- List of tasks:
a. Answer these questions from the RustWatch workshop text, one line each, marked (i), (ii), (iii):
(i) How many researchers attended, and from how many European countries?
(ii) Which sequencing device does the MARPLE platform use, and which company created it?
(iii) Which university is Dr Tine Thach from?
b. Rewrite a part of the RustWatch workshop text. Begin at the words "The workshop led" and stop after "complex fungal pathogens.", changing "four days" to "five days".
c. Write the next part of the RustWatch workshop text, beginning after its last sentence.

- Document segment:
Fourteen researchers from eight European countries came together at the John Innes Centre to attend a workshop providing training in genomics-based, pathogen diagnostic and surveillance techniques as part of the Horizon2020-funded RustWatch program.
The workshop led by Dr Diane Saunders and her team took place over four days and provided a gentle introduction to the latest genomic-driven techniques with a focus on the recently developed Mobile And Real-time PLant disEase (MARPLE) diagnostic method. The MARPLE diagnostics platform uses the portable, hand-held MinION sequencing device created by Oxford Nanopore Technologies to provide real-time, point-of-care plant disease diagnostics and surveillance for complex fungal pathogens.
The MARPLE diagnostics method works by sequencing specific regions of the pathogen’s genome on the MinION sequencer that can be used to define individual strains of the wheat yellow rust pathogen and monitor key genes for mutations such as fungicide target genes.
Guiding participants through the computational aspects also presented an opportunity to address the urgent need for basic training in bioinformatics. “I found the RustWatch Workshop on MARPLE diagnostics very informative and useful. It provided hands-on experience in the lab with the MinION nanopore sequencer, and then further an introduction into basic bioinformatics!” commented participant Dr Tine Thach from Aarhus University, Denmark.

- Given information:
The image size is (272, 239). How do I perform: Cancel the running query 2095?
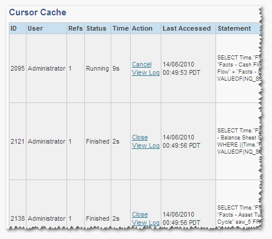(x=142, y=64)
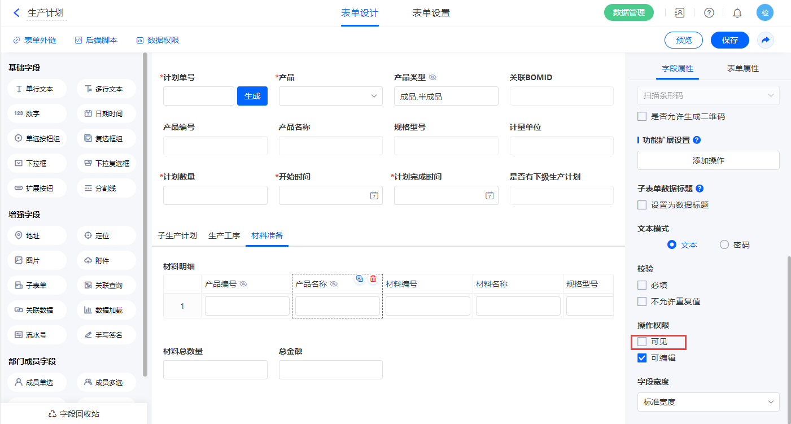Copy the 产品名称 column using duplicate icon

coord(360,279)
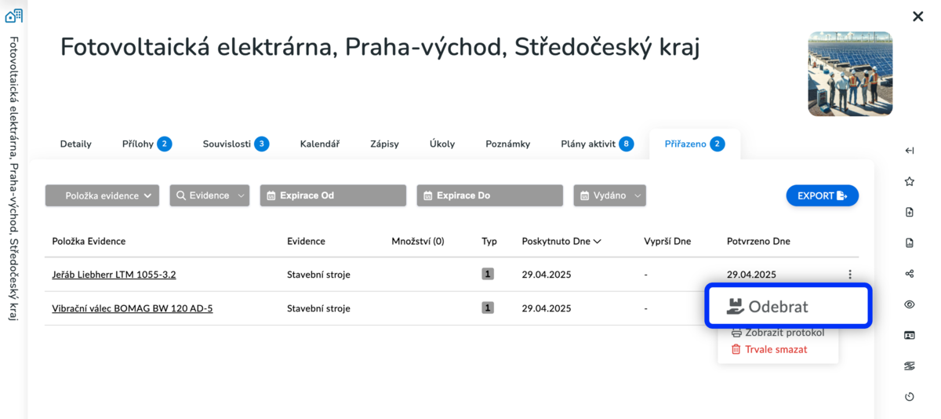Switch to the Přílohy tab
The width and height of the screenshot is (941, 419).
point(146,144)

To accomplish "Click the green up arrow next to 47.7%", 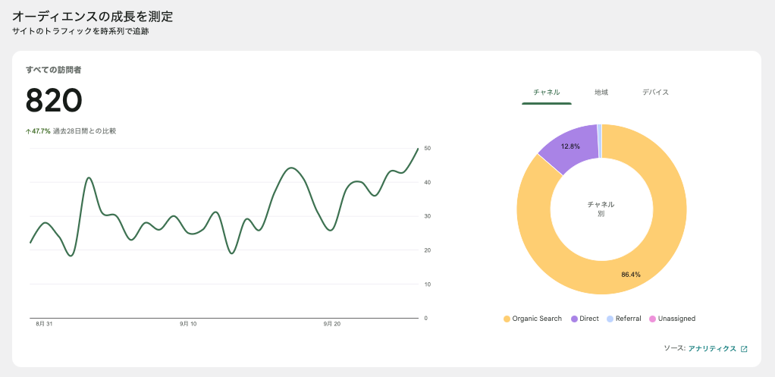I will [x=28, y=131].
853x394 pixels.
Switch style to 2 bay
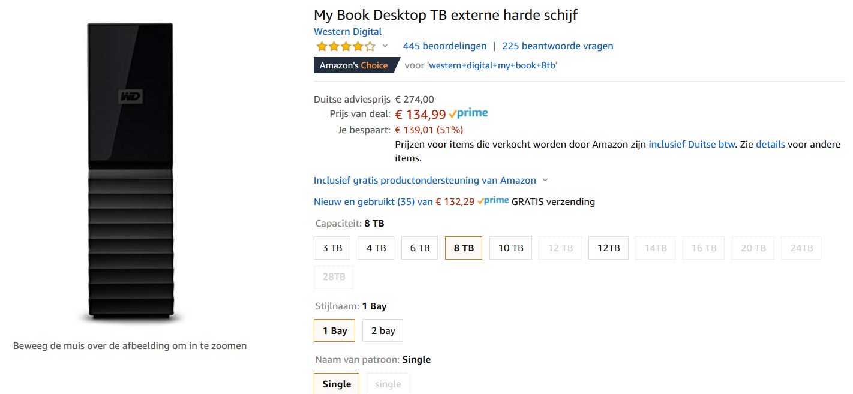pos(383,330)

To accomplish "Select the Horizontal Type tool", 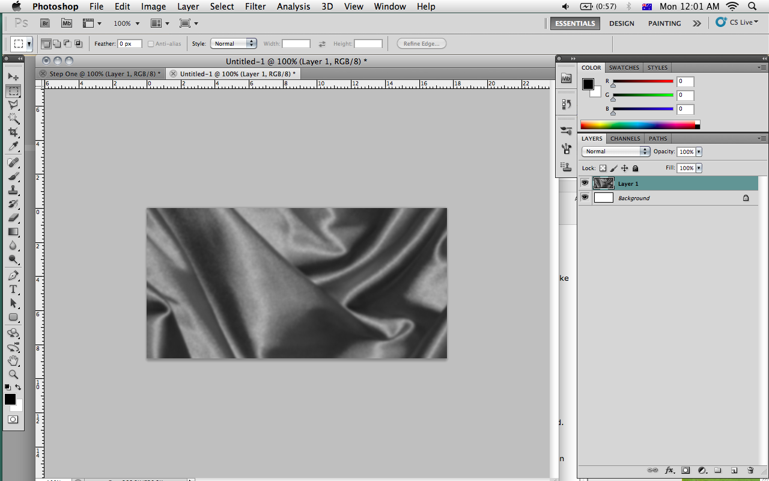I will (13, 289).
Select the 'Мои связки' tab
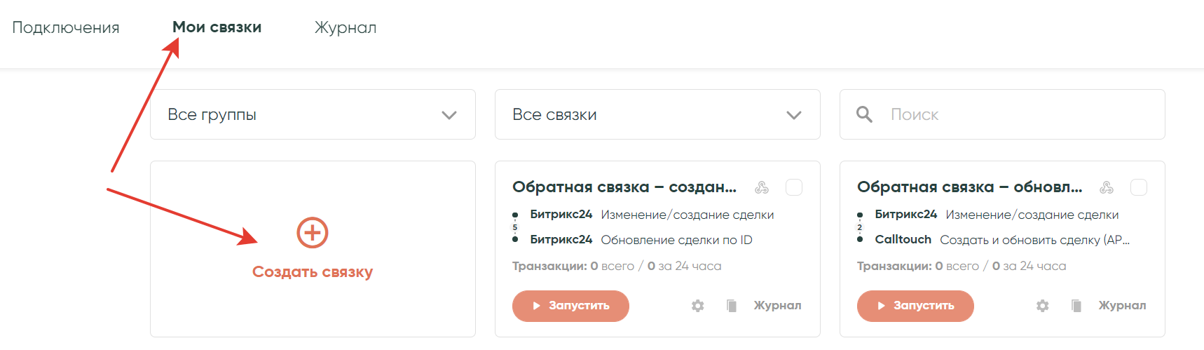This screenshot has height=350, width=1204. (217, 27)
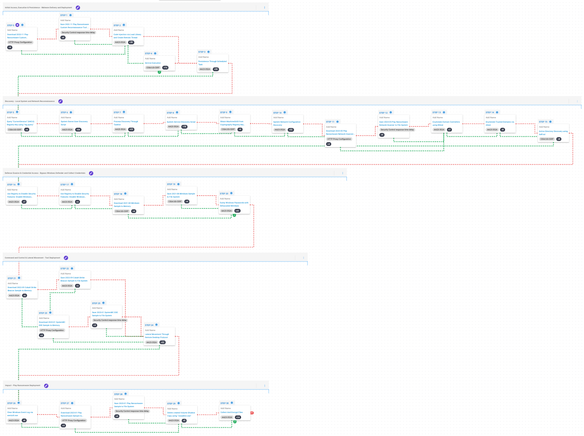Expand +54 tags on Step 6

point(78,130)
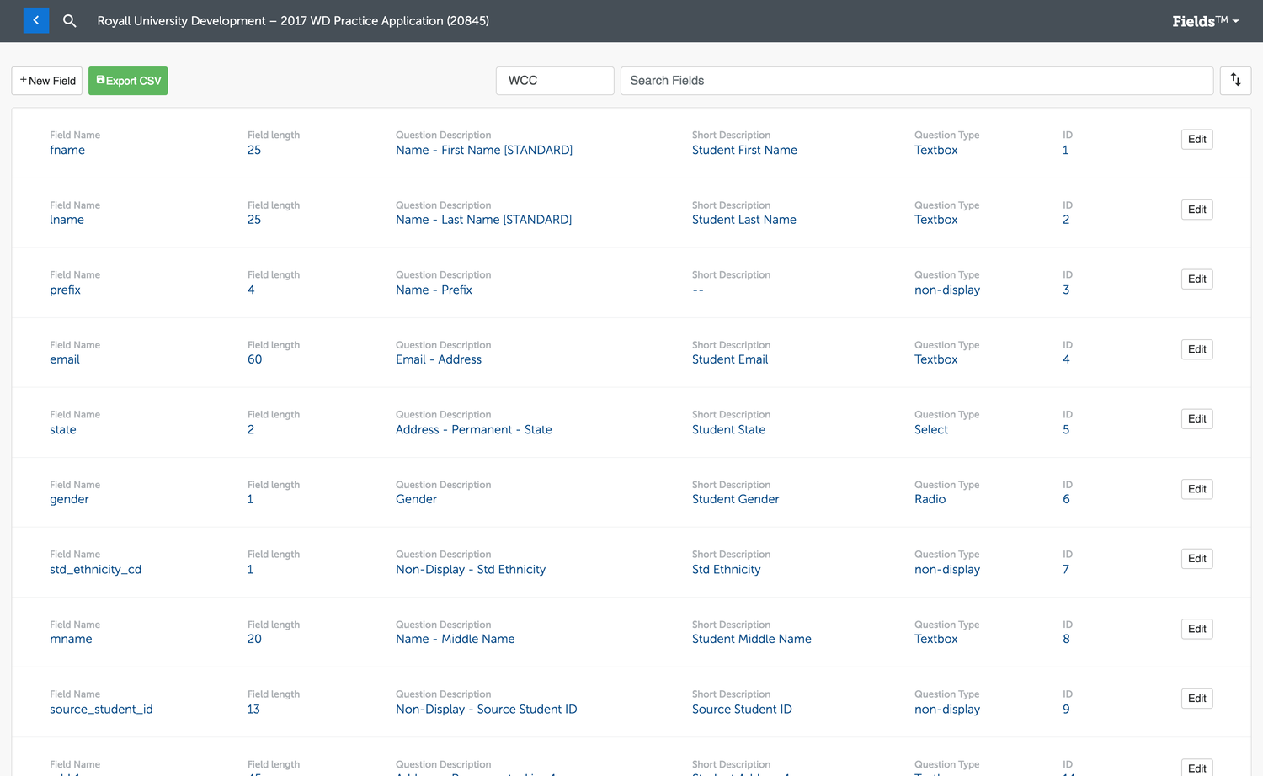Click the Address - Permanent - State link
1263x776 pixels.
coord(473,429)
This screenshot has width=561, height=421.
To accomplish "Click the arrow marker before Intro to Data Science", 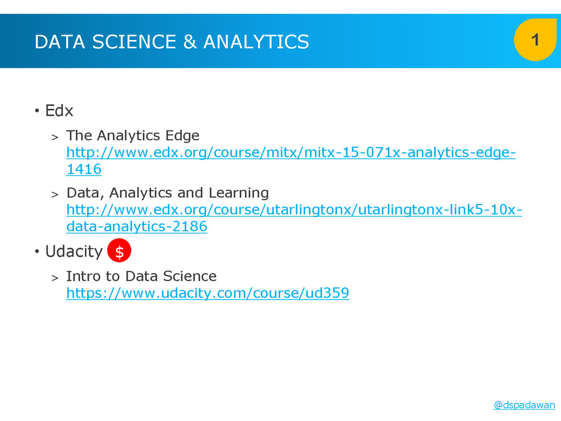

- Per-task outputs:
a.
(i) Fourteen researchers from eight European countries.
(ii) The MinION sequencing device, created by Oxford Nanopore Technologies.
(iii) Aarhus University, Denmark.

b.
The workshop led by Dr Diane Saunders and her team took place over five days and provided a gentle introduction to the latest genomic-driven techniques with a focus on the recently developed Mobile And Real-time PLant disEase (MARPLE) diagnostic method. The MARPLE diagnostics platform uses the portable, hand-held MinION sequencing device created by Oxford Nanopore Technologies to provide real-time, point-of-care plant disease diagnostics and surveillance for complex fungal pathogens.

c.
In the final step of the analysis, participants determined how closely related different strains of the yellow rust pathogen were by creating phylogenetic trees that illustrate their relatedness in a similar manner to a family tree. “I found the tree-based approach particularly useful as it allows analysing complex patterns in a human-readable manner.” said Dr Anne Webb a participant from NIAB, UK.
This method is also highly suited to disease emergencies as it can generate detailed data on which strain of the yellow rust pathogen is in a farmer’s field within just 48 hours of collecting a sample. This provides near real-time data on the rapidly shifting nature of pathogen population structure and dispersal that can feed directly into early-warning systems and control recommendations.
This workshop provides the first step towards potential adoption of the methodology in rust diagnostics labs across Europe.